Comment faire la machine triceps pushdown –

  • Saisissez la poignée du câble.
  • Pour incliner légèrement votre corps vers l’avant, reculez et pliez les genoux.
  • Réglez vos épaules et renforcez votre tronc.
  • Pour activer vos muscles triceps, tirez la poignée vers vous.
  • Ensuite, laissez la résistance de votre machine ramener lentement le bracelet dans sa position d’origine.
  • Continuez jusqu’à ce que vous ayez terminé votre série.
  • Gardez vos épaules droites et dans une position stable.

6. Balançoires Kettlebell

Le kettlebell swing est un excellent exercice que les entraîneurs utilisent pour conditionner les nageurs et les athlètes. Les amateurs de natation trouveront le kettlebell utile car il fait travailler de nombreux groupes musculaires. Il fait également travailler les muscles des épaules, les triceps et les biceps. Cela vous donnera un bon entraînement.

Comment faire des balançoires avec kettlebell-

  • Placez vos pieds légèrement écartés de vos épaules.
  • Obtenez votre kettlebell.
  • Placez vos mains sur votre poitrine et serrez votre cœur.
  • Pour créer un élan, balancez le kettlebell entre vos jambes.
  • Faites-le pivoter vers l’avant lorsqu’il atteint le dos jusqu’à ce qu’il atteigne votre poitrine ou plus haut.
  • Lorsque vous commencez à effectuer le même mouvement, laissez le kettlebell retomber.
  • N’oubliez pas d’engager vos muscles à toutes les étapes et de ne pas compter uniquement sur l’élan pour vos répétitions.

7. Broyeurs De Crânes

Le broyeur de crâne, qui est similaire au pushdown du triceps et au calibreur de triceps, est un autre excellent exercice pour augmenter la force du triceps. Bien que ce ne soit pas le but principal de l’exercice, il vous aidera à renforcer vos épaules et à développer la stabilité de ces muscles.

Il existe de nombreuses variantes à cet exercice. Le plus populaire est l’utilisation d’une barre de curl EZ. Pour effectuer cet exercice, vous pouvez également utiliser des haltères et une barre standard.
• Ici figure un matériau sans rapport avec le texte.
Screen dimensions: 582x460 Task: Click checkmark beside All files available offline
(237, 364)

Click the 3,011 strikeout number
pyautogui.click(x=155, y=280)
Comment faire des broyeurs de crâne-

  • Saisissez la barre, puis allongez-vous sur le banc.
  • Laissez votre cou pendre légèrement au-dessus du banc.
  • Soulevez ensuite la barre juste au-dessus de votre tête et abaissez-la jusqu’à ce qu’elle touche votre front.
  • Stabilisez vos épaules et votre tronc en renforçant votre tronc.
  • Réduisez la barre en pliant vos coudes afin que vos triceps soient complètement contractés.
  • Ensuite, étendez-le à sa position d’origine, puis répétez.

Conclusion.

Quelle que soit la nage que vous choisissez, que vous pratiquiez le papillon, le dos ou la brasse, vos bras joueront un rôle important pour vous propulser dans l’eau. Cela vous permettra de nager le plus efficacement et le plus rapidement possible.